Rock art, Ballymaghroe, Co. Wicklow
Co. Wicklow |
Settlement Sites
A small stone in a Wicklow graveyard carries markings that predate Christianity by thousands of years, yet ended up doing the quiet, ordinary work of marking a grave.
That double life is what makes it worth noticing. The stone, roughly 52 centimetres long and broken along one edge, bears seven cup marks on its upper face, two of which have been split clean through at the point where the stone itself fractured at some point in its history. Cup marks are among the oldest and most enigmatic forms of prehistoric rock art found in Ireland and Britain: shallow, roughly circular depressions ground or pecked into stone, whose precise purpose remains debated. A groove runs outward from the largest of the cups and splays slightly at the far end, adding a degree of intentional composition to what might otherwise look accidental.

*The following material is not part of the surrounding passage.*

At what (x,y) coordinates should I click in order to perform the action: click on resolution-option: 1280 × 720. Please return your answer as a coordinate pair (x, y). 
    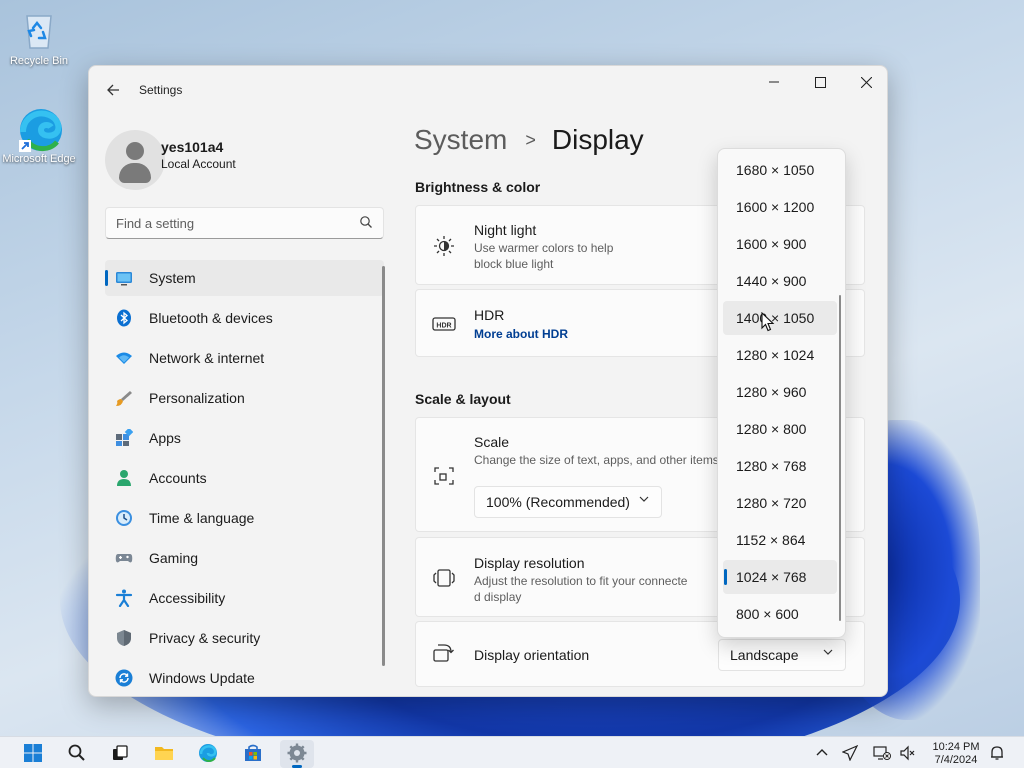
    Looking at the image, I should click on (780, 503).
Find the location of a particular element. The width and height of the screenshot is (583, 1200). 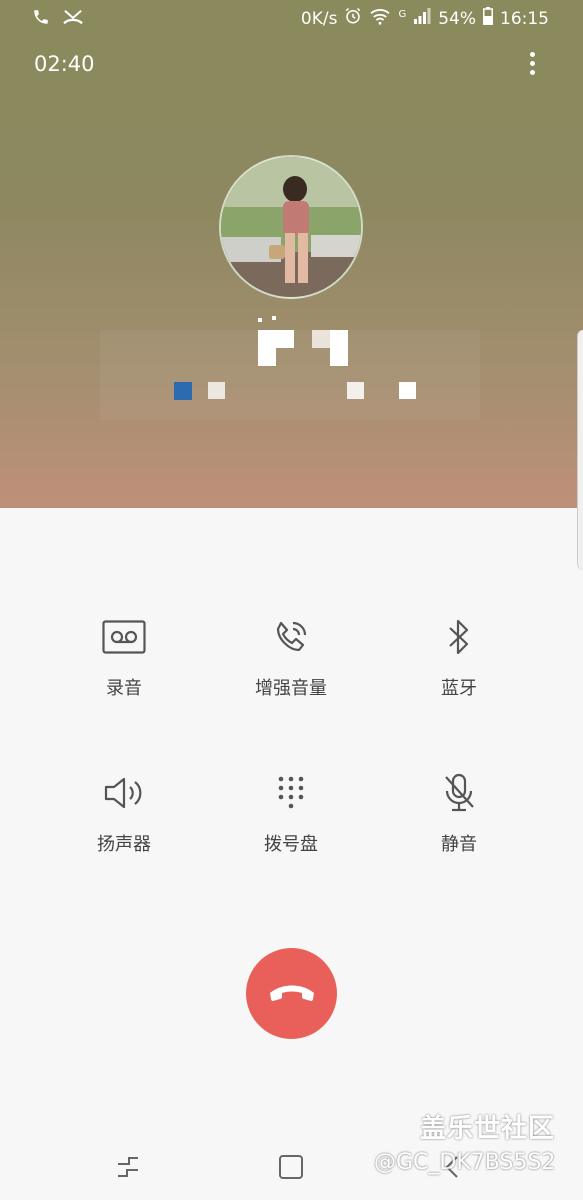

record-label: 录音 is located at coordinates (124, 688).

What makes the Ballymaghroe stone particularly curious is that the decoration does not stop at one face. Flip it over, and there are two further small cup marks on the reverse. Whether those were added at the same time as the others, or represent a separate episode of carving entirely, is unknown. Researcher Chris Corlett, who documented the stone and published details in Archaeology Ireland, drew attention to the way this prehistoric object had been quietly absorbed into a Christian burial context, reused as a grave marker with its ancient carvings still legible to anyone who looked closely enough. It is the kind of layering that happens when a community finds a useful, solid piece of stone without necessarily knowing or caring much about the marks already on it, though one can never be entirely certain of that indifference either.